Dataset excerpts
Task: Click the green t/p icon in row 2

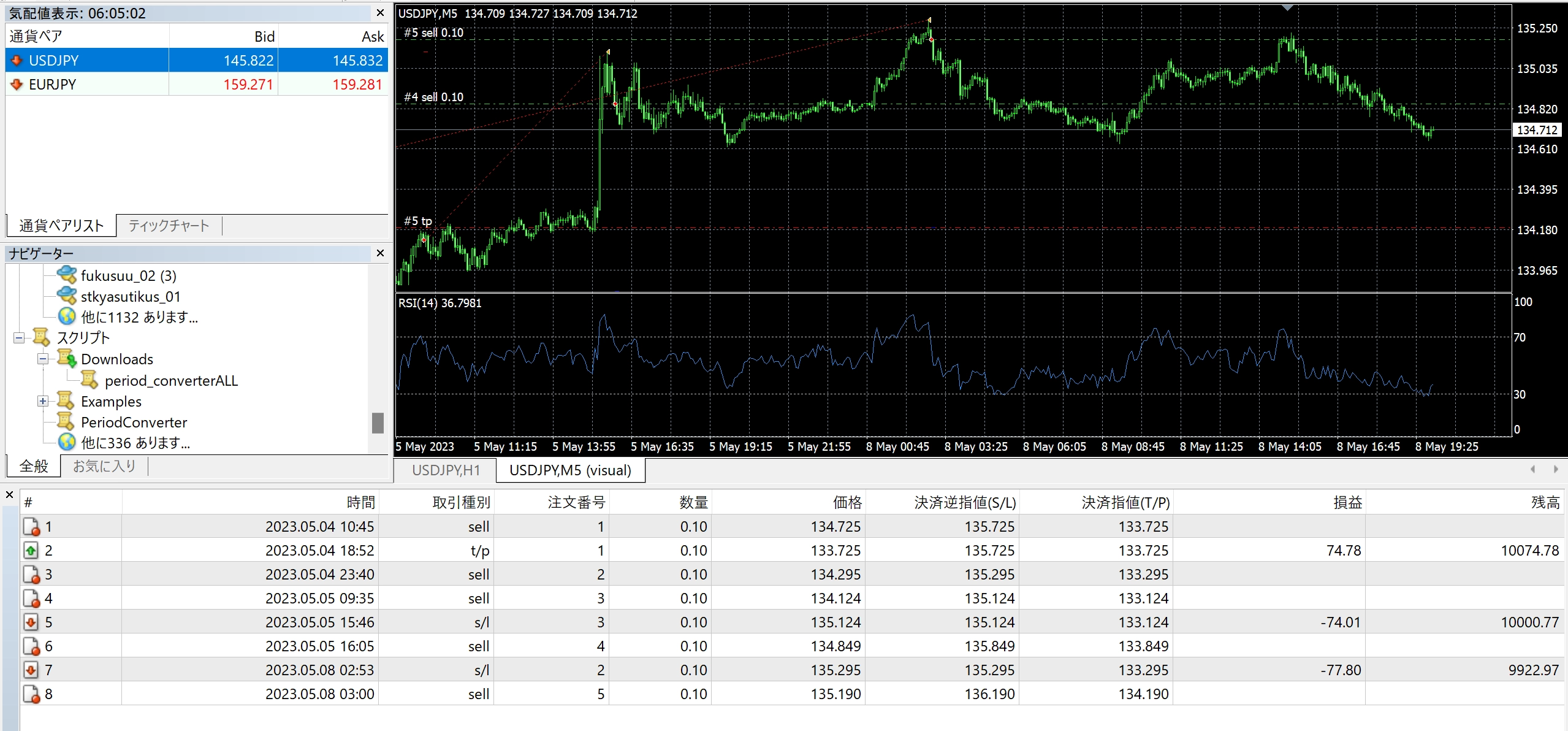Action: 31,550
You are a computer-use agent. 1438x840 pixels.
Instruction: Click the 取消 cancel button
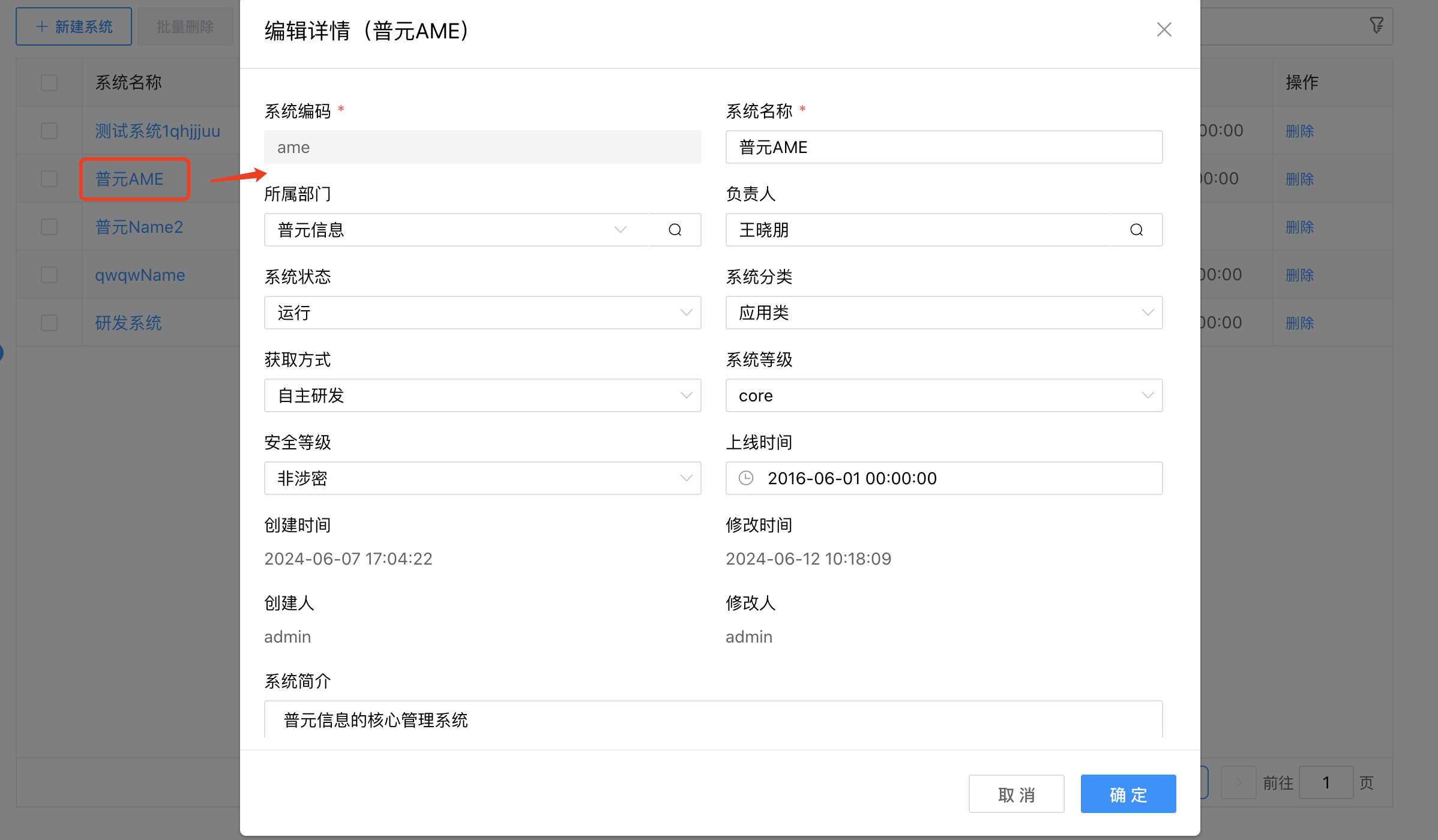pyautogui.click(x=1016, y=793)
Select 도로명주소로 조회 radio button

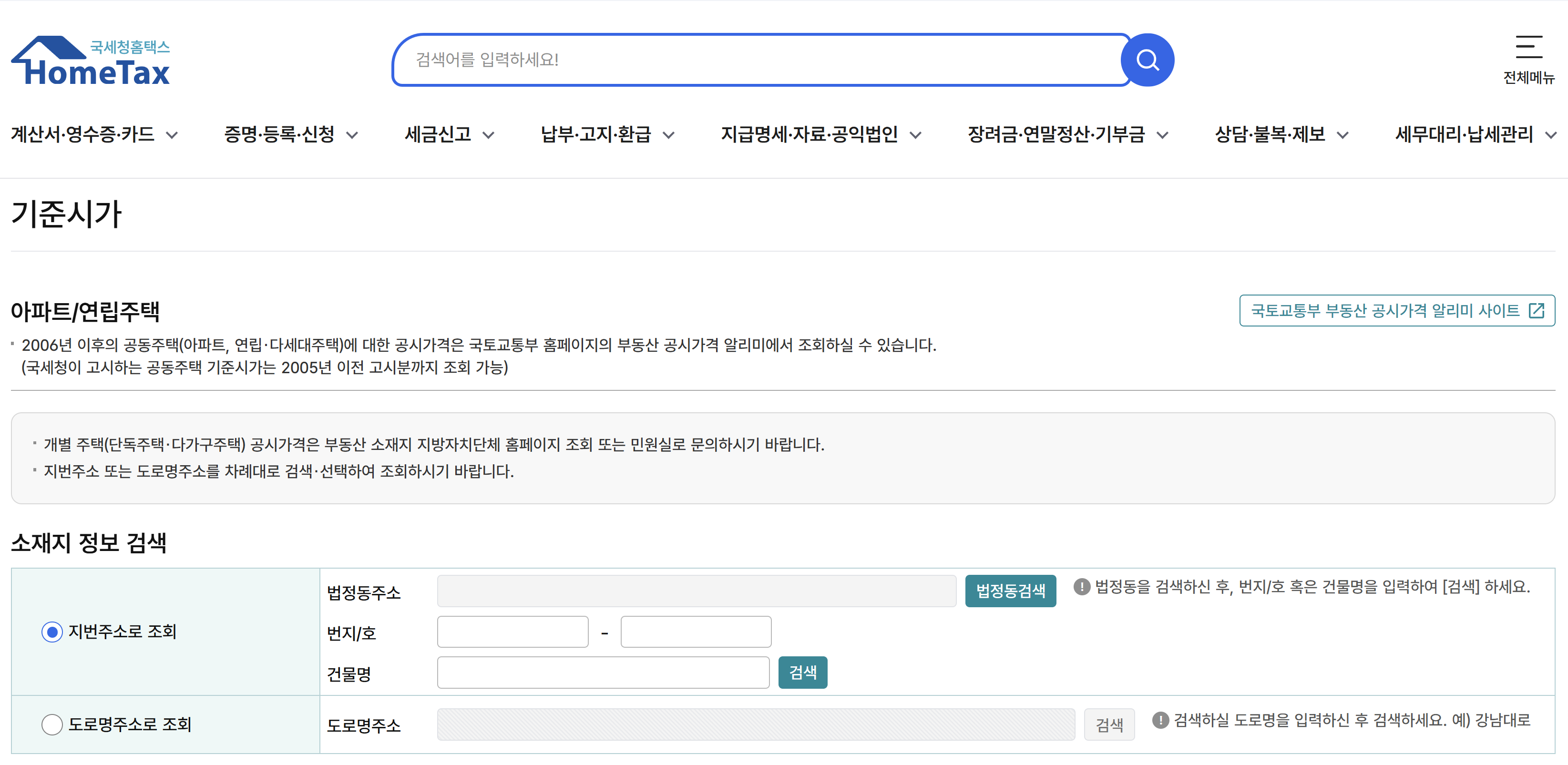[52, 724]
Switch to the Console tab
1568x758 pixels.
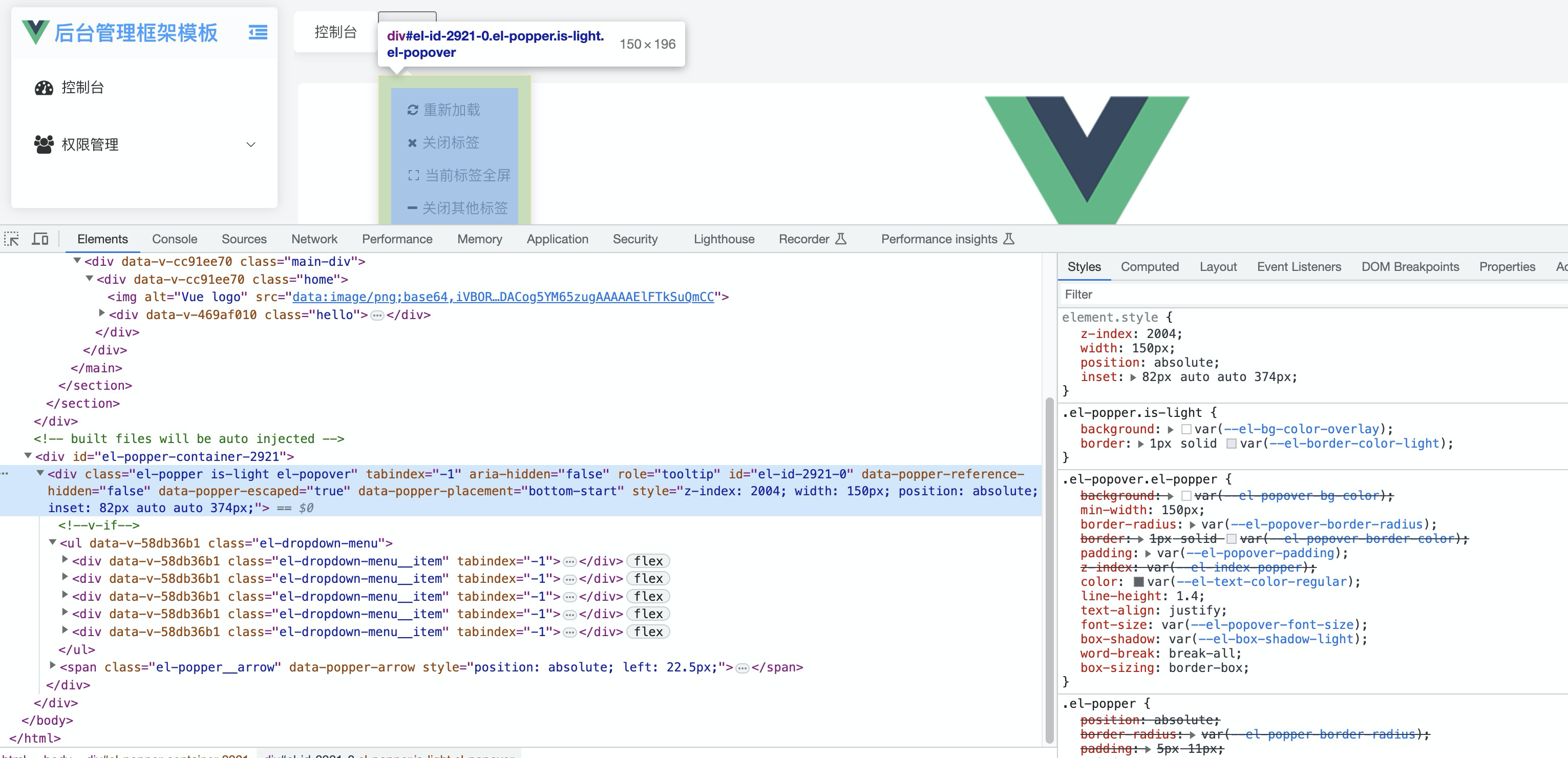pyautogui.click(x=174, y=239)
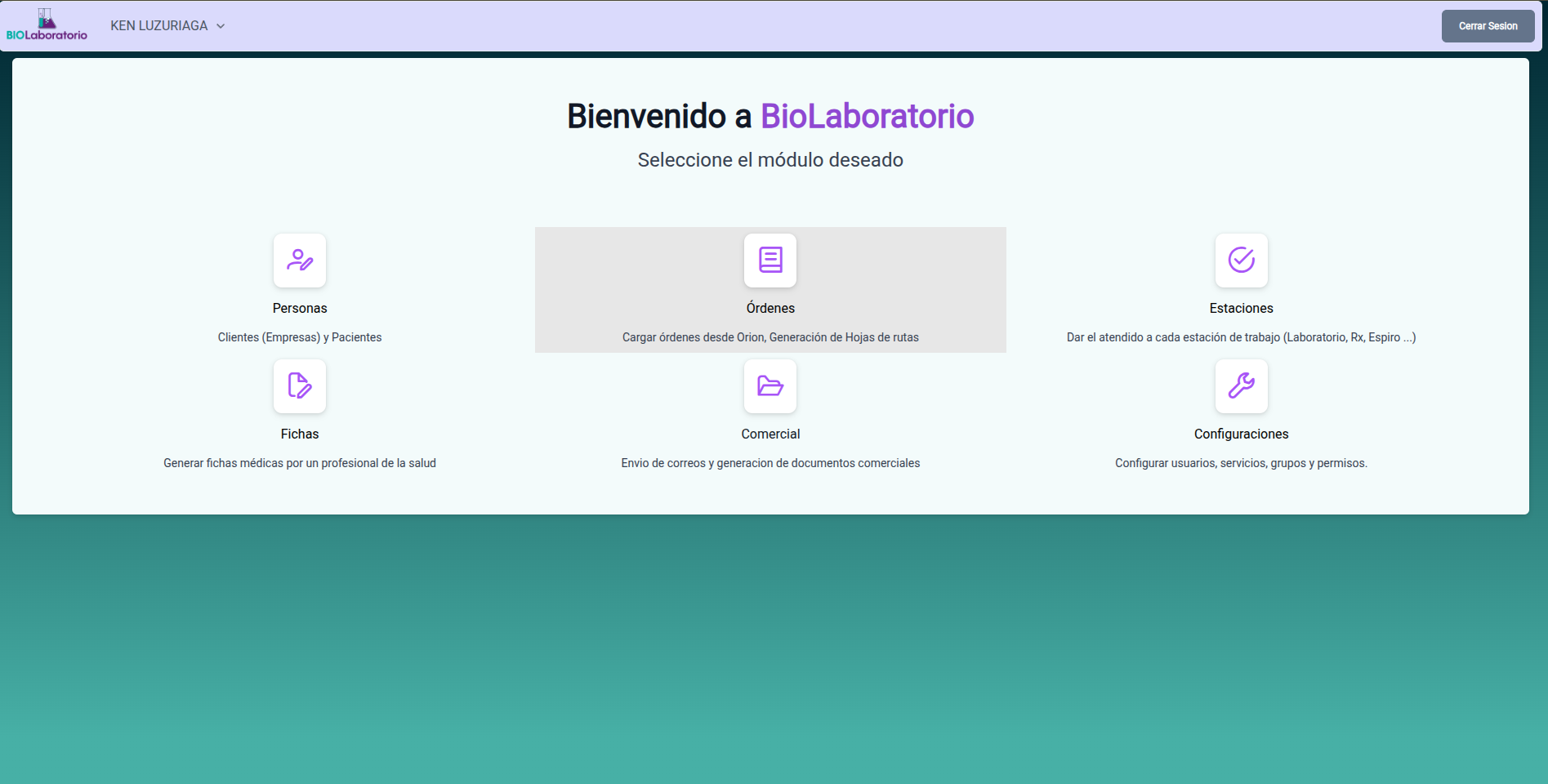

## What you need to do:
Would you please repeat all the data word for word, but without the pictures?

## Answer:
Task: Click the green t/p icon in row 2

Action: 31,550
You are a computer-use agent. 1438x840 pixels.
Instruction: Click the 取消 cancel button
pyautogui.click(x=1016, y=793)
Select 도로명주소로 조회 radio button

[52, 724]
Switch to the Console tab
1568x758 pixels.
pyautogui.click(x=174, y=239)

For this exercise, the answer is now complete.